Records from a data collection
####################

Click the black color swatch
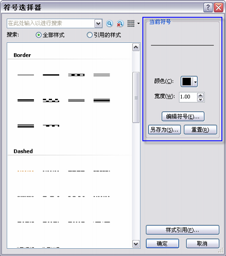Viewport: 226px width, 256px height. click(187, 82)
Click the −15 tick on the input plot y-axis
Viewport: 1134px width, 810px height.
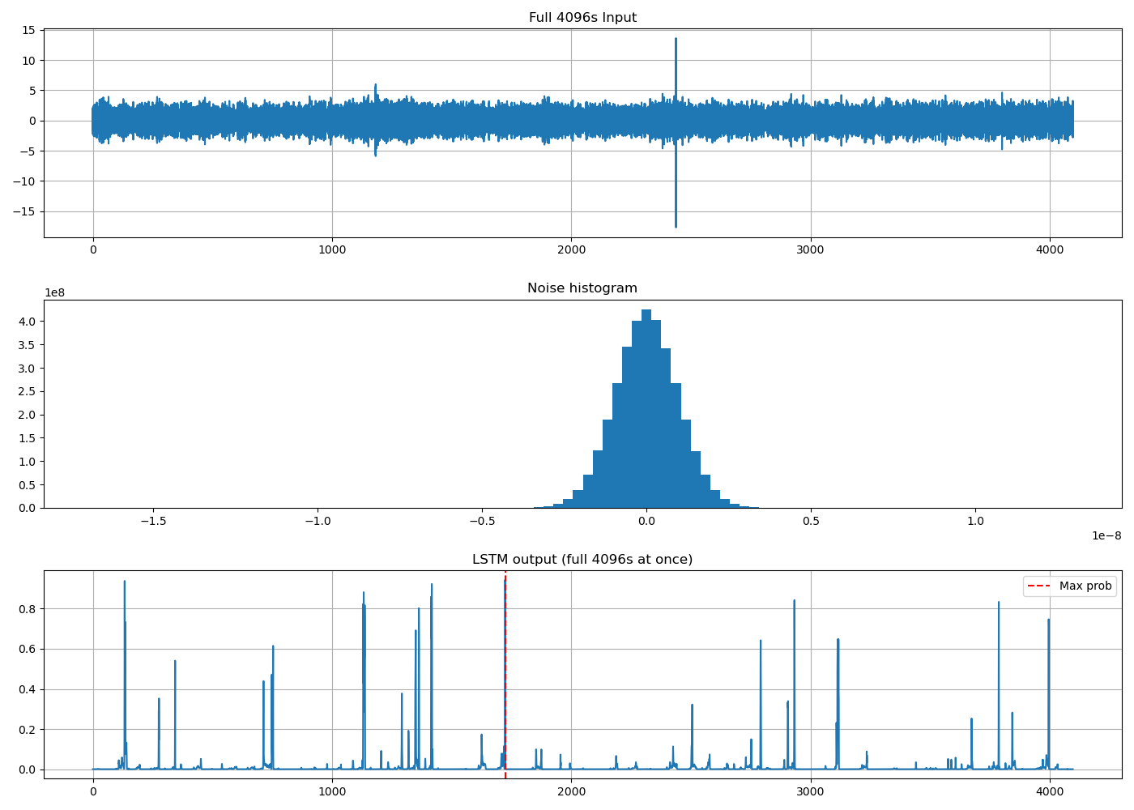pos(23,211)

####################

Exercise instructions =
Restate the data word for word, minus any images.

Written response =
Click the black color swatch
Viewport: 226px width, 256px height. click(187, 82)
Click the −15 tick on the input plot y-axis
Viewport: 1134px width, 810px height.
pos(23,211)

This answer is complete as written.